Opened at 2010-06-16T01:16:35Z
Last modified at 2011-09-28T16:22:47Z
#1084 assigned defect
nondeterministic failure of allmydata.test.test_system.SystemTest.test_upload_and_download_{random_key,convergent}
Reported by: | davidsarah | Owned by: | zooko |
---|---|---|---|
Priority: | major | Milestone: | undecided |
Component: | code | Version: | 1.7β |
Keywords: | test upload heisenbug | Cc: | |
Launchpad Bug: |
Description
http://tahoe-lafs.org/buildbot/builders/FreeStorm%20CentOS5-i386/builds/17/steps/test/logs/stdio
[ERROR]: allmydata.test.test_system.SystemTest.test_upload_and_download_random_key Traceback (most recent call last): File "/home/buildbot/tahoe-lafs/FreeStorm CentOS5-i386/build/src/allmydata/test/test_system.py", line 340, in _uploaded "resumption saved us some work even though we were using random keys:" exceptions.TypeError: int argument required
The code around that line is here.
This did not happen on a subsequent build with only this change.
Attachments (2)
Change History (10)
comment:1 follow-up: ↓ 2 Changed at 2010-06-16T01:25:01Z by davidsarah
comment:2 in reply to: ↑ 1 Changed at 2010-06-16T01:53:05Z by davidsarah
Replying to davidsarah:
Because there was an exception in the %d formatting of the message argument, we do not know what the value of bytes_sent was. It doesn't seem to have been None because that would have produced a different error message: ... (but maybe there is a difference between Python 2.4.3 and 2.6.2 here.)
There was; discount this argument. bytes_sent might have been None.
comment:3 Changed at 2011-07-31T21:01:45Z by davidsarah
- Keywords centos removed
- Summary changed from nondeterministic failure of allmydata.test.test_system.SystemTest.test_upload_and_download_random_key on CentOS builder to nondeterministic failure of allmydata.test.test_system.SystemTest.test_upload_and_download_random_key
#1273 was probably a duplicate. That failure occurred on Windows Vista, so the problem is not specific to CentOS or the CentOS builder. The error message is not exactly the same (I think an assertion was added), but seems to be due to the same type error.

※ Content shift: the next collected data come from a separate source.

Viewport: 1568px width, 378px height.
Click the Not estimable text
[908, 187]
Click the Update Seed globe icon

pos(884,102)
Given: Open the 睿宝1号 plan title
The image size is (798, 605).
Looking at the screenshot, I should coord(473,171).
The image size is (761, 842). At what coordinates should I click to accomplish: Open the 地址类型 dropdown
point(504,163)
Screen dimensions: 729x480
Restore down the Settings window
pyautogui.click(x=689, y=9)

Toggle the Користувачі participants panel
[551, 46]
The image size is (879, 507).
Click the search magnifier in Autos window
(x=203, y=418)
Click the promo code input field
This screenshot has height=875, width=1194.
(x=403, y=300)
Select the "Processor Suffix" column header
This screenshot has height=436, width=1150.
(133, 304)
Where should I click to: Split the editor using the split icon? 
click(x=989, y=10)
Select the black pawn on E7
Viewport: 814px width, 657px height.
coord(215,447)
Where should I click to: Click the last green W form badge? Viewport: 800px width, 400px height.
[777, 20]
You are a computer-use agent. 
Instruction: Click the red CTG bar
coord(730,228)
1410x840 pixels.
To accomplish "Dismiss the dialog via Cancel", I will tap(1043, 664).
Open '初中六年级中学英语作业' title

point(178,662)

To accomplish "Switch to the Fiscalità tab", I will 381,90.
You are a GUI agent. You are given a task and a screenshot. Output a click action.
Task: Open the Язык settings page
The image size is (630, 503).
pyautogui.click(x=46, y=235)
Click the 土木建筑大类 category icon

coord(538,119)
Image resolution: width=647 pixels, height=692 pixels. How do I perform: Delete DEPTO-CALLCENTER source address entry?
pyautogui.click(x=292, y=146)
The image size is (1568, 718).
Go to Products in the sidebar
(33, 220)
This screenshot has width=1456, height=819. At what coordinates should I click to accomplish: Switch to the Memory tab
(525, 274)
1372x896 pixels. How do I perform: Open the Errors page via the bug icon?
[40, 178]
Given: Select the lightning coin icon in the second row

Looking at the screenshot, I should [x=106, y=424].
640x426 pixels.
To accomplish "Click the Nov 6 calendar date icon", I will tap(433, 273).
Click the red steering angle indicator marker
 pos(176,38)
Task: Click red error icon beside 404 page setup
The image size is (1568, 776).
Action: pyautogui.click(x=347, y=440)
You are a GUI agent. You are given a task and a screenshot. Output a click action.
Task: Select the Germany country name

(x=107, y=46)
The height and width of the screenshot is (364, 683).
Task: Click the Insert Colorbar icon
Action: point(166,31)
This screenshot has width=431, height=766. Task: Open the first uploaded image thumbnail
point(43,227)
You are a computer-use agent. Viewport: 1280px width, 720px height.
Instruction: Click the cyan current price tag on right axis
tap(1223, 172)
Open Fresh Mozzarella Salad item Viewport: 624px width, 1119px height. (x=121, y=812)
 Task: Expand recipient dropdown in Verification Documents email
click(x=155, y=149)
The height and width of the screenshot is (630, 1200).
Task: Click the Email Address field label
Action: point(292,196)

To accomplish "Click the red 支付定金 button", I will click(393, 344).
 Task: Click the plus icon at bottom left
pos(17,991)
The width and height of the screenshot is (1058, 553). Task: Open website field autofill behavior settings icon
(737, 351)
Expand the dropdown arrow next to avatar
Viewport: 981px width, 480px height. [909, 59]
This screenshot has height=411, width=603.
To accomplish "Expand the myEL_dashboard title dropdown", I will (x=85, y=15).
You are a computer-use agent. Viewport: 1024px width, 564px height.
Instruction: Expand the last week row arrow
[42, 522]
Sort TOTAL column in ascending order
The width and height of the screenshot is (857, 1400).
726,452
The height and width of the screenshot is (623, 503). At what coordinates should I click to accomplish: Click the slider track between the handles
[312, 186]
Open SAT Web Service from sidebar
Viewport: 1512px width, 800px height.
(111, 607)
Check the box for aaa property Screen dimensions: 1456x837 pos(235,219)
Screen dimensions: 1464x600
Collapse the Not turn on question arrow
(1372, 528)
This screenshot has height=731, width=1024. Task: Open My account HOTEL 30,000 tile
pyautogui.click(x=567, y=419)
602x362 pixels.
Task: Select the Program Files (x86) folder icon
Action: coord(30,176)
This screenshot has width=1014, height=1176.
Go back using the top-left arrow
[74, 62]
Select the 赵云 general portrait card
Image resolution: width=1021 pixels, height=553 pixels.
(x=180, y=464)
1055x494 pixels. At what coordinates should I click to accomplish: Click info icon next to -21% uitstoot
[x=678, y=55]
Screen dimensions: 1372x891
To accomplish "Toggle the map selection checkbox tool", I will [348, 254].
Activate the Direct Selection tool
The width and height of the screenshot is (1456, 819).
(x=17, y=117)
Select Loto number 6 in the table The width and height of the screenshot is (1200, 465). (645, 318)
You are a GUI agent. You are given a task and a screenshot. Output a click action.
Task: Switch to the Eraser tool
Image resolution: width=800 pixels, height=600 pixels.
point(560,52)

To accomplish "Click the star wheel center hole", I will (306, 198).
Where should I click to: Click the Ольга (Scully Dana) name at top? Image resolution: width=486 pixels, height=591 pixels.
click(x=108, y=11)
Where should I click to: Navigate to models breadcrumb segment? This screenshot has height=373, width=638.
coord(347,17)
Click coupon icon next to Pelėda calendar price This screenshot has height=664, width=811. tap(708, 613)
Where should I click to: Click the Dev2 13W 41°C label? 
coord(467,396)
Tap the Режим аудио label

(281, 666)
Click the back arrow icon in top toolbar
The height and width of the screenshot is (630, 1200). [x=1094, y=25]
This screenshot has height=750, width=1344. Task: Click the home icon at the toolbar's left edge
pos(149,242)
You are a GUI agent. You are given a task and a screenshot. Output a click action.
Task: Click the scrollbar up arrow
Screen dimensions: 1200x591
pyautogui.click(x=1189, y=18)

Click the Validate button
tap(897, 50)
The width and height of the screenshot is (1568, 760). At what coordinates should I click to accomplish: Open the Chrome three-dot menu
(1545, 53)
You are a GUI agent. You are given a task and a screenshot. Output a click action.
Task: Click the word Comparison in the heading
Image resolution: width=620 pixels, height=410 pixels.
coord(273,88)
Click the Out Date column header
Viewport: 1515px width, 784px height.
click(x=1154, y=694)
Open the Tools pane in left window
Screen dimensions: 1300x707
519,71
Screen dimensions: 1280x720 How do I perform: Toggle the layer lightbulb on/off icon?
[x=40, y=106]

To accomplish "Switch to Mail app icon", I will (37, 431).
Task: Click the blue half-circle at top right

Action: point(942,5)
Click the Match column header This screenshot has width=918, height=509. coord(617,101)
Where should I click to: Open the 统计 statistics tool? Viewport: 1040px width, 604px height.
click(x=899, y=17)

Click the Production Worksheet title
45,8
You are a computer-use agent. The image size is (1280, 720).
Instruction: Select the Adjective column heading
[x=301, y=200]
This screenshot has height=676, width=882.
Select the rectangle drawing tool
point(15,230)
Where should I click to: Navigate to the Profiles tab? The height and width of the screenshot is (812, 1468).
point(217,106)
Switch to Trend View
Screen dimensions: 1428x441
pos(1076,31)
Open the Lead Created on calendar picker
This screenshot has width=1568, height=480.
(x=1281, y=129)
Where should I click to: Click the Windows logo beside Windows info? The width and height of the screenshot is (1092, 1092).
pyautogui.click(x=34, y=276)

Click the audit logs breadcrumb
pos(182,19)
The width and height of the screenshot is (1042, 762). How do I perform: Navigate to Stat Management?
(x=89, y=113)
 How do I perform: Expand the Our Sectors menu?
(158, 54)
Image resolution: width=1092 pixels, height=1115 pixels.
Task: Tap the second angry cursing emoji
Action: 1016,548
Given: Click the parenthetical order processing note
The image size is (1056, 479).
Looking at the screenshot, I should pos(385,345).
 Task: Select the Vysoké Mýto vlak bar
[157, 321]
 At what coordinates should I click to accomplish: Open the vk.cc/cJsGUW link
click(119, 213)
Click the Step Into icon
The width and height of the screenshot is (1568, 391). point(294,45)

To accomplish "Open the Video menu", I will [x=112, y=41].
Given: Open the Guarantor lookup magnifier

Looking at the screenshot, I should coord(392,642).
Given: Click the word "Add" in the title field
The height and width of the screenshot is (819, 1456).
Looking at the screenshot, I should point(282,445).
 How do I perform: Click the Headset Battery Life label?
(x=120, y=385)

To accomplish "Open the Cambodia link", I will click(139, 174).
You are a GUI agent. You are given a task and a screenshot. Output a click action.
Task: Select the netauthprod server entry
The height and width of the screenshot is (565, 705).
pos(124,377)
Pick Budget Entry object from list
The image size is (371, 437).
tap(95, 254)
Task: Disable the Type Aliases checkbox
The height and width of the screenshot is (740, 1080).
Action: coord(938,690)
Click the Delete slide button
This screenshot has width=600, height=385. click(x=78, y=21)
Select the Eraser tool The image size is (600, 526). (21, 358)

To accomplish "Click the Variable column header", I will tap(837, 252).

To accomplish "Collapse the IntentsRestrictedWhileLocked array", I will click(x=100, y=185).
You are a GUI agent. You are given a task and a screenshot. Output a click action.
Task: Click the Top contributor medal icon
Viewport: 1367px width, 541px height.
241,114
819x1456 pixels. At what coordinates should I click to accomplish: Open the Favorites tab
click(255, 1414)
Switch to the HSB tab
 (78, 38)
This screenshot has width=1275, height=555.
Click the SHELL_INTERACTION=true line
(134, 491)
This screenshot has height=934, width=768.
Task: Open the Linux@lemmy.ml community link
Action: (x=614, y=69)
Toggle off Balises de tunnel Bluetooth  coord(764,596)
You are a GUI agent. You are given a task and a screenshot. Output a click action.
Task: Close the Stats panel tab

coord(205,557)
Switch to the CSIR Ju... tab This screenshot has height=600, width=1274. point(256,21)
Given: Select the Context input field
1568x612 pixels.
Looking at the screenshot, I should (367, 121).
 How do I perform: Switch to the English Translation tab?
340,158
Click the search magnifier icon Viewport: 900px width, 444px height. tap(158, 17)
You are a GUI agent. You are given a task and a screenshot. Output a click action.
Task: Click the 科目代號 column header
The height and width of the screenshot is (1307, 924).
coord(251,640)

comment:4 Changed at 2011-08-02T01:29:45Z by davidsarah
- Summary changed from nondeterministic failure of allmydata.test.test_system.SystemTest.test_upload_and_download_random_key to nondeterministic failure of allmydata.test.test_system.SystemTest.test_upload_and_download_{random_key,convergent}
In http://tahoe-lafs.org/buildbot/builders/Arthur%20lenny%20c7%2032bit/builds/745/steps/test/logs/stdio , this problem happens for both test_upload_and_download_random_key and test_upload_and_download_convergent:
[FAIL] Traceback (most recent call last): File "/home/arthur/buildbot/Arthur lenny c7 32bit/build/src/allmydata/test/test_system.py", line 329, in _uploaded self.failUnless(isinstance(bytes_sent, (int, long)), bytes_sent) twisted.trial.unittest.FailTest: None allmydata.test.test_system.SystemTest.test_upload_and_download_convergent allmydata.test.test_system.SystemTest.test_upload_and_download_random_key
Changed at 2011-08-02T01:31:10Z by davidsarah
Changed at 2011-08-02T01:33:03Z by davidsarah
comment:5 Changed at 2011-09-09T05:54:30Z by zooko
A problem with similar characteristics happened just now on Ruben's Fedora buildslave:
failed: http://tahoe-lafs.org/buildbot/builders/Ruben%20Fedora/builds/864
Ended with:
allmydata.test.test_system.SystemTest.test_upload_and_download_random_key ... Traceback (most recent call last): File "/usr/lib64/python2.7/site-packages/twisted/internet/defer.py", line 133, in maybeDeferred result = f(*args, **kw) File "/home/buildbot/tahoe/Ruben Fedora/build/src/allmydata/util/pollmixin.py", line 34, in _poll raise TimeoutError("PollMixin never saw %s return True" % check_f) allmydata.util.pollmixin.TimeoutError: PollMixin never saw <bound method SystemTest._check_connections of <allmydata.test.test_system.SystemTest testMethod=test_upload_and_download_random_key>> return True [ERROR]Traceback (most recent call last): Failure: twisted.internet.defer.TimeoutError: <allmydata.test.test_system.SystemTest testMethod=test_upload_and_download_random_key> (tearDown) still running at 3600.0 secs [ERROR]Traceback (most recent call last): Failure: twisted.trial.util.DirtyReactorAggregateError: Reactor was unclean. DelayedCalls: (set twisted.internet.base.DelayedCall.debug = True to debug) <DelayedCall 0x534e5f0 [39.4281477928s] called=0 cancelled=0 LoopingCall<60>(CPUUsageMonitor.check, *(), **{})()> <DelayedCall 0x48e40e0 [39759.6027431s] called=0 cancelled=0 LeaseCheckingCrawler.start_slice()> <DelayedCall 0x4bcb710 [99.8050701618s] called=0 cancelled=0 BucketCountingCrawler.start_slice()> [ERROR]Traceback (most recent call last): Failure: twisted.trial.util.DirtyReactorAggregateError: Reactor was unclean. Selectables: <<class 'twisted.internet.tcp.Port'> of foolscap.pb.Listener on 42824> [ERROR] command timed out: 7200 seconds without output, attempting to kill process killed by signal 9 program finished with exit code -1 elapsedTime=11884.623658
rebuilt exact same version and passed: http://tahoe-lafs.org/buildbot/builders/Ruben%20Fedora/builds/865
comment:6 Changed at 2011-09-09T05:58:10Z by zooko
I remember having a brainstorm that the bytes_sent would be None in the case that the helper had not been connected to the node before the node started its upload, so I hypothesized that there is a race condition in setting up the tests, between the node connecting to the helper and the node starting its upload.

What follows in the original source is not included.